この大学はどっち?分野知図開発

荻野さん
 総合生存学館(思修館)の山口栄一教授は、大学がどの学問分野に軸足を置いているのかなどについて判別する手法を、データ処理・解析を行うターンストーンリサーチと共同で開発した。研究者に広く利用されている論文検索データベース、グーグル・スカラーを用いた方法で、大学の在り方を客観的に見ることのできる新たな方法として注目を浴びそうだ。
 研究チームは「化学」「経済学」「哲学」などといった39の学問分野を設定し、それぞれの関係性を39×39通り調べた上で「分野知図」を作成。
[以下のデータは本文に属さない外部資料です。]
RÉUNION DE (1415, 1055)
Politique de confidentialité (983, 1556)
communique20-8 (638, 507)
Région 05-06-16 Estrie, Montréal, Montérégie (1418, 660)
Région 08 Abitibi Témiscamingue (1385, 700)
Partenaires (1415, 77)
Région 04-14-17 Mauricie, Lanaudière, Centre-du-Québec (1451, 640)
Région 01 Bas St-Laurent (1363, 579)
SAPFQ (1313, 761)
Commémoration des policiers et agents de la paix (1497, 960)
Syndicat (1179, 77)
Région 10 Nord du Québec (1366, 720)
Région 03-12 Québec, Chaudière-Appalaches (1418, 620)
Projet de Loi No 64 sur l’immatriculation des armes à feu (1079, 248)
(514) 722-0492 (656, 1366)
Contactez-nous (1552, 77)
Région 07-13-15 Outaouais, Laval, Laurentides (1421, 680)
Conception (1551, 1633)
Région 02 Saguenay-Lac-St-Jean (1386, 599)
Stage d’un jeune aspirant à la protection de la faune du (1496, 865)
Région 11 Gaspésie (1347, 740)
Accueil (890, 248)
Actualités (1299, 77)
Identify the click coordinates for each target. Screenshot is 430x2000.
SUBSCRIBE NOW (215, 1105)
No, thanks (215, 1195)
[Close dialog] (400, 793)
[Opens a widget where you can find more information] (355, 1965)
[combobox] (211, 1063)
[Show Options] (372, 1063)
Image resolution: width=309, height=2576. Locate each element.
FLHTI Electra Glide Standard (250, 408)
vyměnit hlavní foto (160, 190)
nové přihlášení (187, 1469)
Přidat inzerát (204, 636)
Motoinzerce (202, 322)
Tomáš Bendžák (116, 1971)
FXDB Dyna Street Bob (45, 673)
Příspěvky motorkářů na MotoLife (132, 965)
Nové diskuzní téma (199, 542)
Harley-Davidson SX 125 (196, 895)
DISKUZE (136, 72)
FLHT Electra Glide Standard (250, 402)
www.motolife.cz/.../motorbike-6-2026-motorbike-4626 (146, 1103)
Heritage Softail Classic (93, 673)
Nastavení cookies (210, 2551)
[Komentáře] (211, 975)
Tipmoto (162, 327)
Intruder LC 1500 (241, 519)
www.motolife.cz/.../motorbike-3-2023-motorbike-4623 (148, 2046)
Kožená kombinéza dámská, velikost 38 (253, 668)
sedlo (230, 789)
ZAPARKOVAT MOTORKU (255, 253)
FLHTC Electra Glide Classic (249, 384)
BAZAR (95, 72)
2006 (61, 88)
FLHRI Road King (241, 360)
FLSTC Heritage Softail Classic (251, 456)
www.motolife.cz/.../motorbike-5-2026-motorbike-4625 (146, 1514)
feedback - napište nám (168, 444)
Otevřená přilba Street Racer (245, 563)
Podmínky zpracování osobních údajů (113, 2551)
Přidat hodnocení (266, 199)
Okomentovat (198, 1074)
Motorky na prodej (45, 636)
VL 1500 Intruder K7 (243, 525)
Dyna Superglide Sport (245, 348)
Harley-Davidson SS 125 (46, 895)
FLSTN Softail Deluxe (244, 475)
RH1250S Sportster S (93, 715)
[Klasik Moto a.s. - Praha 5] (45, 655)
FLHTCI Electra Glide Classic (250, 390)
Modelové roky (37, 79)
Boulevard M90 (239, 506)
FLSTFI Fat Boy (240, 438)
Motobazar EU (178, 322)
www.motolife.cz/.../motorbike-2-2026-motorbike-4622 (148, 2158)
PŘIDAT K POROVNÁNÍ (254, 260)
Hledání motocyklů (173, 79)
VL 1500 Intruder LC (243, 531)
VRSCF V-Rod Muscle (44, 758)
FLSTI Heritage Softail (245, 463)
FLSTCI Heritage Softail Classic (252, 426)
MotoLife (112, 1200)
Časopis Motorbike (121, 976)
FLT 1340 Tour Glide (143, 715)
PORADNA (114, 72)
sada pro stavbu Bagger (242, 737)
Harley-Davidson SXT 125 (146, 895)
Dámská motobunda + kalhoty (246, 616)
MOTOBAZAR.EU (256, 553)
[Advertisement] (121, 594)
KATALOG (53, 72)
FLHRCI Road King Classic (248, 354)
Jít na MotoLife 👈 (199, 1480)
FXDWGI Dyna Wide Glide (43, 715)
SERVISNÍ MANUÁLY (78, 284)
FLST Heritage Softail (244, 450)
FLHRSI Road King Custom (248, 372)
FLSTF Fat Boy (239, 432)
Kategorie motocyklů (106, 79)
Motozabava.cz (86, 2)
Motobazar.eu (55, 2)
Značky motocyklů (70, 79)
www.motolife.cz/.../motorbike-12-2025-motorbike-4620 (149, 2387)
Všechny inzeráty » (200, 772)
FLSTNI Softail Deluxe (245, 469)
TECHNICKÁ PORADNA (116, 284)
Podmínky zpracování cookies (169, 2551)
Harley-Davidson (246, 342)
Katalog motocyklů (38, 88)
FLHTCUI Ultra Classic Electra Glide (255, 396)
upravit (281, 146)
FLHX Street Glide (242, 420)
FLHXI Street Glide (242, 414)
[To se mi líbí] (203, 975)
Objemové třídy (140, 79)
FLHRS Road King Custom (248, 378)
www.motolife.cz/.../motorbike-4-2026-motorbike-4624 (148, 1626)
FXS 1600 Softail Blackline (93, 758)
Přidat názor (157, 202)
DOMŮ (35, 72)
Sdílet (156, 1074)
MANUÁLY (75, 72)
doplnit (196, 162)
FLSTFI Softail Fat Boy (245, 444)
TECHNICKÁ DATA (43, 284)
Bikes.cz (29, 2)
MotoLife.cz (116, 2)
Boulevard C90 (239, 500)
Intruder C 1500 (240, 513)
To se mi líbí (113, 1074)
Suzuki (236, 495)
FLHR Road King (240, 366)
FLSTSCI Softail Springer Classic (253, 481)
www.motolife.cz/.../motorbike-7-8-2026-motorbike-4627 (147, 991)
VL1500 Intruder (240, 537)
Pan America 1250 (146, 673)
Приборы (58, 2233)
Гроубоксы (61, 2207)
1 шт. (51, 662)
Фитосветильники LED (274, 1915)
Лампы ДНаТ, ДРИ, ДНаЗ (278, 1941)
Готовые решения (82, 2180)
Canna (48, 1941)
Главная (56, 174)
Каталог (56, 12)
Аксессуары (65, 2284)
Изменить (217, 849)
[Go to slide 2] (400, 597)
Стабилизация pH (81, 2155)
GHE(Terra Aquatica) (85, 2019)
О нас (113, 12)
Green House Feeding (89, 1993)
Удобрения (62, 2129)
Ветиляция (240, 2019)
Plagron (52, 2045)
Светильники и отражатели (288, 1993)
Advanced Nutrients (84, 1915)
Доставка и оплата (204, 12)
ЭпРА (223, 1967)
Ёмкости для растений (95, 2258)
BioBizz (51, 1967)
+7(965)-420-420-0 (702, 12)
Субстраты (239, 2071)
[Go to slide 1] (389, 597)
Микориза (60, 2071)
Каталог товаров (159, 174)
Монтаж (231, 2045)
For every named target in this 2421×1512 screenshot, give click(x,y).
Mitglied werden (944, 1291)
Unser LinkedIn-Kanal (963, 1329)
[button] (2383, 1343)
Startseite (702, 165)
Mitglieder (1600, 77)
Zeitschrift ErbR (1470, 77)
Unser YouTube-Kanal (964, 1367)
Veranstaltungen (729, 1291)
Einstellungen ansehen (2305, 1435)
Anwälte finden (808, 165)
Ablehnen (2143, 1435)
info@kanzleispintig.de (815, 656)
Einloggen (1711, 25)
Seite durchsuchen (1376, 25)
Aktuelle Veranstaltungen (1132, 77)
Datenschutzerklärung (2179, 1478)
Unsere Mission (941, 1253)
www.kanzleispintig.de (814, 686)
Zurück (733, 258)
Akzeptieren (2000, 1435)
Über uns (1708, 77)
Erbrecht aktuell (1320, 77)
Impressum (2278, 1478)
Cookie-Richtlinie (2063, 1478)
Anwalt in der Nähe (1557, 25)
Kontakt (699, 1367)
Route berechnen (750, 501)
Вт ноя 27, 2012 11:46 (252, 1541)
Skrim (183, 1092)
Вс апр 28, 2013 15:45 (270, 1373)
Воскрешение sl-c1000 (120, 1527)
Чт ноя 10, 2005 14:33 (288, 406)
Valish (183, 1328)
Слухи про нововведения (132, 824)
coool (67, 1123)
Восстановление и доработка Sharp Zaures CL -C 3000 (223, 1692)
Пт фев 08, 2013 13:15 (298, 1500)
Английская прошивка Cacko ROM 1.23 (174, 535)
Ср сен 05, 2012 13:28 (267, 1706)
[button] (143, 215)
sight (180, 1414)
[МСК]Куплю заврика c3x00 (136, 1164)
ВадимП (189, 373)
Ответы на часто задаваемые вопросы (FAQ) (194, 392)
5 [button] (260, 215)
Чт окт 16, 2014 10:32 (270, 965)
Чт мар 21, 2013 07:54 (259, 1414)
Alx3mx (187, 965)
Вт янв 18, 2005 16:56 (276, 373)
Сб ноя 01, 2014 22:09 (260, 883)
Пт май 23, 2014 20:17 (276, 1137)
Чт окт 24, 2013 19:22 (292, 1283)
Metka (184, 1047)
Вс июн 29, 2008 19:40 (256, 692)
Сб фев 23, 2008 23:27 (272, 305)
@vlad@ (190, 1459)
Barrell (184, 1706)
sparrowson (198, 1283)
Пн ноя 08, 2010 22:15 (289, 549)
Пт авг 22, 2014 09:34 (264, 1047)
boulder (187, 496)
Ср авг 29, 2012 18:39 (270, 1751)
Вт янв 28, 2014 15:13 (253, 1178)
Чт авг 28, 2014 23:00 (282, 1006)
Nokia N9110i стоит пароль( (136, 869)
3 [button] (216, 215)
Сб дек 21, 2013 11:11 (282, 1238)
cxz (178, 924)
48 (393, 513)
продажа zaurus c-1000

関係性が深いほど分野間の距離は短くなる。横軸では理系(非意識)・文系(意識)、縦軸では生物・非生物分野と、学問の性質別に位置を分けた。
 次に、各大学ごとにどの分野の論文を多く出しているかを計測し、分野知図内での各大学の位置関係を調査。東京大や横浜国立大、東京理科大は工学系・理学系周辺に位置したのに対し、京大は「生命科学」「経済学」などの主要な10個のコア学問同士を結んだ枠内に位置した。「京大は東大に比べ、文系が比較的強い証拠」と山口教授は話す。
 大学だけではなく、ニコンや富士通といった民間企業や、公的な研究機関も解析することができる。「若者には学問のタコツボから出て、文系・理系共に近づきあってほしい」と山口教授。「知の越境をして、新しい学問の学び方を作ってほしい」と話した。